Please print each record that follows precisely as it appears.

---------------

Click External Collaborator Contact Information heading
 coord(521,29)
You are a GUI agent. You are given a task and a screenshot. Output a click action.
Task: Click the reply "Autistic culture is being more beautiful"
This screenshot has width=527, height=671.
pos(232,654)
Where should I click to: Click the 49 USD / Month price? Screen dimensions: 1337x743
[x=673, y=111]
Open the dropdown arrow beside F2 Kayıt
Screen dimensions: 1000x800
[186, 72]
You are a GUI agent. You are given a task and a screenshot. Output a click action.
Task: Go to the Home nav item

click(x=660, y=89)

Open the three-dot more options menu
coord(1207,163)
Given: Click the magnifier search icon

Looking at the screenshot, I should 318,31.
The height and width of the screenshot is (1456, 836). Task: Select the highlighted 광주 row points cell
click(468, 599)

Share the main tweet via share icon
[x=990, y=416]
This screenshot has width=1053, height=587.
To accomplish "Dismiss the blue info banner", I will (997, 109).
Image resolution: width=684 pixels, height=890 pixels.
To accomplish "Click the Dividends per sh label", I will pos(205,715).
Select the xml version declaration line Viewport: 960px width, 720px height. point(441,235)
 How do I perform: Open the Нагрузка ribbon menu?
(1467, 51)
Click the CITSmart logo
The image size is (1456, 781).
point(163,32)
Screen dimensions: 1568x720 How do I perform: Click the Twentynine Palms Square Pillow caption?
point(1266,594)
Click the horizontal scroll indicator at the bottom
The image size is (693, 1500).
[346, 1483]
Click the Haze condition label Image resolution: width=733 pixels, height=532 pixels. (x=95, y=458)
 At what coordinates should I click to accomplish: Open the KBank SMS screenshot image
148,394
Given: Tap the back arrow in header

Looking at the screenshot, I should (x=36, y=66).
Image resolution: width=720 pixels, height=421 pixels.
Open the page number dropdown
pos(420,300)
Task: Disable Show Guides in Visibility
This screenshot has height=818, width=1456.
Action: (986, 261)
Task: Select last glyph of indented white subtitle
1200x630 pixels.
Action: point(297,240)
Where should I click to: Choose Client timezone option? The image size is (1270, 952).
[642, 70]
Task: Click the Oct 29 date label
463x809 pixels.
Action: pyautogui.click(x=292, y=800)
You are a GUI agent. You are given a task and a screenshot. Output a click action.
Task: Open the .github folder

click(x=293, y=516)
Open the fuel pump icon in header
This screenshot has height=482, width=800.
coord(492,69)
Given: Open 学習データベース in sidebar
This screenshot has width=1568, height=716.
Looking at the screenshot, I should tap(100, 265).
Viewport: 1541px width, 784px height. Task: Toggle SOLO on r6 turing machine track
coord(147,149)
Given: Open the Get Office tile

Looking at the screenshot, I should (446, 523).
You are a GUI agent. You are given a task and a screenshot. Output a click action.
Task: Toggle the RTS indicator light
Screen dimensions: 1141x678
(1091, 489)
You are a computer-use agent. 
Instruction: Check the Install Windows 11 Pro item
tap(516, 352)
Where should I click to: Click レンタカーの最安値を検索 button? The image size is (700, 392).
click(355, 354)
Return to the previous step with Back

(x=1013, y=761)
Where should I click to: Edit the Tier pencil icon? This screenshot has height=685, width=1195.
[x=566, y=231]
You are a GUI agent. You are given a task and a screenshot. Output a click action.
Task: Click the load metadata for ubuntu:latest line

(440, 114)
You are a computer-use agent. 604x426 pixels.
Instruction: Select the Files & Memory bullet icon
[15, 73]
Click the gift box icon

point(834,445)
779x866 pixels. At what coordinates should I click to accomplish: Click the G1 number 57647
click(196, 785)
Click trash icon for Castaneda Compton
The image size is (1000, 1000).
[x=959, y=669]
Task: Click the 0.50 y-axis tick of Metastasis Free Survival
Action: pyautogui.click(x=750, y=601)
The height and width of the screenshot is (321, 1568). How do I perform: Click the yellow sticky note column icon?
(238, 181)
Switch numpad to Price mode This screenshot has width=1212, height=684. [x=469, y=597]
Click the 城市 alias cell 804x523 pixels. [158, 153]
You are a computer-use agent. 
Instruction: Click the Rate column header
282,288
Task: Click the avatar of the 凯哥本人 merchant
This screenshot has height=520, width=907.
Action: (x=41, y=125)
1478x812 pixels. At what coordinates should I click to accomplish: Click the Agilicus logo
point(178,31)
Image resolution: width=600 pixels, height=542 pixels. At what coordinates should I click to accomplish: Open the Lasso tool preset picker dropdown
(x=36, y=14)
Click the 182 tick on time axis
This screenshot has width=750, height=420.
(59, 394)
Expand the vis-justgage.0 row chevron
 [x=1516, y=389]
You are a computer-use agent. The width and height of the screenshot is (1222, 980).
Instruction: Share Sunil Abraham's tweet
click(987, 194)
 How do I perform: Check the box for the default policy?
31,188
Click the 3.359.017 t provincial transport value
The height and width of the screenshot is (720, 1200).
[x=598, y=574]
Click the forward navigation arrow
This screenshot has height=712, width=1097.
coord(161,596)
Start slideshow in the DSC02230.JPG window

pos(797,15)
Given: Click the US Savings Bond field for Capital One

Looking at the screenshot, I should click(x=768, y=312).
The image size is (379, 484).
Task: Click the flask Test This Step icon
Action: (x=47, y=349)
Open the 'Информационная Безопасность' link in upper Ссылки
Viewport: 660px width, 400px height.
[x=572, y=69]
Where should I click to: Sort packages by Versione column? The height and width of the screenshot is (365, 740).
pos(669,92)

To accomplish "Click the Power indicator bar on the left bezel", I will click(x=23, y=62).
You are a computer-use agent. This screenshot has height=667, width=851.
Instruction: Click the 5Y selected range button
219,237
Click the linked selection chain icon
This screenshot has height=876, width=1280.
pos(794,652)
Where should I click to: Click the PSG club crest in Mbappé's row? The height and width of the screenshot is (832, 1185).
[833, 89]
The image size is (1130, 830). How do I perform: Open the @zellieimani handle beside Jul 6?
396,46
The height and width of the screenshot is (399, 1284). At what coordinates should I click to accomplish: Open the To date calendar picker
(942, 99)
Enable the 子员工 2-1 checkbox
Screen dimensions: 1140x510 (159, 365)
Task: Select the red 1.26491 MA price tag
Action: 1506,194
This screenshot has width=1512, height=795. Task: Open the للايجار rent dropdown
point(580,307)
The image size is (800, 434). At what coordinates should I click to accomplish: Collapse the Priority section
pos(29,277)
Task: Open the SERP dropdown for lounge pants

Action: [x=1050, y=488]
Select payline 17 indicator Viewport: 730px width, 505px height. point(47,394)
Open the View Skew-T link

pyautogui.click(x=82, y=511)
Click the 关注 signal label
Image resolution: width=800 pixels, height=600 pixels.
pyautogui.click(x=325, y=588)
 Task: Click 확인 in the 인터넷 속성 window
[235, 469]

---------------

§ **RESPONSE FOR THIS EXERCISE**
Click External Collaborator Contact Information heading
 coord(521,29)
You are a GUI agent. You are given a task and a screenshot. Output a click action.
Task: Click the reply "Autistic culture is being more beautiful"
This screenshot has width=527, height=671.
pos(232,654)
Where should I click to: Click the 49 USD / Month price? Screen dimensions: 1337x743
[x=673, y=111]
Open the dropdown arrow beside F2 Kayıt
Screen dimensions: 1000x800
[186, 72]
You are a GUI agent. You are given a task and a screenshot. Output a click action.
Task: Go to the Home nav item

click(x=660, y=89)

Open the three-dot more options menu
coord(1207,163)
Given: Click the magnifier search icon

Looking at the screenshot, I should 318,31.
The height and width of the screenshot is (1456, 836). Task: Select the highlighted 광주 row points cell
click(468, 599)

Share the main tweet via share icon
[x=990, y=416]
This screenshot has width=1053, height=587.
To accomplish "Dismiss the blue info banner", I will (997, 109).
Image resolution: width=684 pixels, height=890 pixels.
To accomplish "Click the Dividends per sh label", I will pos(205,715).
Select the xml version declaration line Viewport: 960px width, 720px height. point(441,235)
 How do I perform: Open the Нагрузка ribbon menu?
(1467, 51)
Click the CITSmart logo
The image size is (1456, 781).
point(163,32)
Screen dimensions: 1568x720 How do I perform: Click the Twentynine Palms Square Pillow caption?
point(1266,594)
Click the horizontal scroll indicator at the bottom
The image size is (693, 1500).
[346, 1483]
Click the Haze condition label Image resolution: width=733 pixels, height=532 pixels. (x=95, y=458)
 At what coordinates should I click to accomplish: Open the KBank SMS screenshot image
148,394
Given: Tap the back arrow in header

Looking at the screenshot, I should (x=36, y=66).
Image resolution: width=720 pixels, height=421 pixels.
Open the page number dropdown
pos(420,300)
Task: Disable Show Guides in Visibility
This screenshot has height=818, width=1456.
Action: (986, 261)
Task: Select last glyph of indented white subtitle
1200x630 pixels.
Action: point(297,240)
Where should I click to: Choose Client timezone option? The image size is (1270, 952).
[642, 70]
Task: Click the Oct 29 date label
463x809 pixels.
Action: pyautogui.click(x=292, y=800)
You are a GUI agent. You are given a task and a screenshot. Output a click action.
Task: Open the .github folder

click(x=293, y=516)
Open the fuel pump icon in header
This screenshot has height=482, width=800.
coord(492,69)
Given: Open 学習データベース in sidebar
This screenshot has width=1568, height=716.
Looking at the screenshot, I should tap(100, 265).
Viewport: 1541px width, 784px height. Task: Toggle SOLO on r6 turing machine track
coord(147,149)
Given: Open the Get Office tile

Looking at the screenshot, I should (446, 523).
You are a GUI agent. You are given a task and a screenshot. Output a click action.
Task: Toggle the RTS indicator light
Screen dimensions: 1141x678
(1091, 489)
You are a computer-use agent. 
Instruction: Check the Install Windows 11 Pro item
tap(516, 352)
Where should I click to: Click レンタカーの最安値を検索 button? The image size is (700, 392).
click(355, 354)
Return to the previous step with Back

(x=1013, y=761)
Where should I click to: Edit the Tier pencil icon? This screenshot has height=685, width=1195.
[x=566, y=231]
You are a GUI agent. You are given a task and a screenshot. Output a click action.
Task: Click the load metadata for ubuntu:latest line

(440, 114)
You are a computer-use agent. 604x426 pixels.
Instruction: Select the Files & Memory bullet icon
[15, 73]
Click the gift box icon

point(834,445)
779x866 pixels. At what coordinates should I click to accomplish: Click the G1 number 57647
click(196, 785)
Click trash icon for Castaneda Compton
The image size is (1000, 1000).
[x=959, y=669]
Task: Click the 0.50 y-axis tick of Metastasis Free Survival
Action: pyautogui.click(x=750, y=601)
The height and width of the screenshot is (321, 1568). How do I perform: Click the yellow sticky note column icon?
(238, 181)
Switch numpad to Price mode This screenshot has width=1212, height=684. [x=469, y=597]
Click the 城市 alias cell 804x523 pixels. [158, 153]
You are a computer-use agent. 
Instruction: Click the Rate column header
282,288
Task: Click the avatar of the 凯哥本人 merchant
This screenshot has height=520, width=907.
Action: (x=41, y=125)
1478x812 pixels. At what coordinates should I click to accomplish: Click the Agilicus logo
point(178,31)
Image resolution: width=600 pixels, height=542 pixels. At what coordinates should I click to accomplish: Open the Lasso tool preset picker dropdown
(x=36, y=14)
Click the 182 tick on time axis
This screenshot has width=750, height=420.
(59, 394)
Expand the vis-justgage.0 row chevron
 [x=1516, y=389]
You are a computer-use agent. The width and height of the screenshot is (1222, 980).
Instruction: Share Sunil Abraham's tweet
click(987, 194)
 How do I perform: Check the box for the default policy?
31,188
Click the 3.359.017 t provincial transport value
The height and width of the screenshot is (720, 1200).
[x=598, y=574]
Click the forward navigation arrow
This screenshot has height=712, width=1097.
coord(161,596)
Start slideshow in the DSC02230.JPG window

pos(797,15)
Given: Click the US Savings Bond field for Capital One

Looking at the screenshot, I should click(x=768, y=312).
The image size is (379, 484).
Task: Click the flask Test This Step icon
Action: (x=47, y=349)
Open the 'Информационная Безопасность' link in upper Ссылки
Viewport: 660px width, 400px height.
[x=572, y=69]
Where should I click to: Sort packages by Versione column? The height and width of the screenshot is (365, 740).
pos(669,92)

To accomplish "Click the Power indicator bar on the left bezel", I will click(x=23, y=62).
You are a computer-use agent. This screenshot has height=667, width=851.
Instruction: Click the 5Y selected range button
219,237
Click the linked selection chain icon
This screenshot has height=876, width=1280.
pos(794,652)
Where should I click to: Click the PSG club crest in Mbappé's row? The height and width of the screenshot is (832, 1185).
[833, 89]
The image size is (1130, 830). How do I perform: Open the @zellieimani handle beside Jul 6?
396,46
The height and width of the screenshot is (399, 1284). At what coordinates should I click to accomplish: Open the To date calendar picker
(942, 99)
Enable the 子员工 2-1 checkbox
Screen dimensions: 1140x510 (159, 365)
Task: Select the red 1.26491 MA price tag
Action: 1506,194
This screenshot has width=1512, height=795. Task: Open the للايجار rent dropdown
point(580,307)
The image size is (800, 434). At what coordinates should I click to accomplish: Collapse the Priority section
pos(29,277)
Task: Open the SERP dropdown for lounge pants

Action: [x=1050, y=488]
Select payline 17 indicator Viewport: 730px width, 505px height. point(47,394)
Open the View Skew-T link

pyautogui.click(x=82, y=511)
Click the 关注 signal label
Image resolution: width=800 pixels, height=600 pixels.
pyautogui.click(x=325, y=588)
 Task: Click 확인 in the 인터넷 속성 window
[235, 469]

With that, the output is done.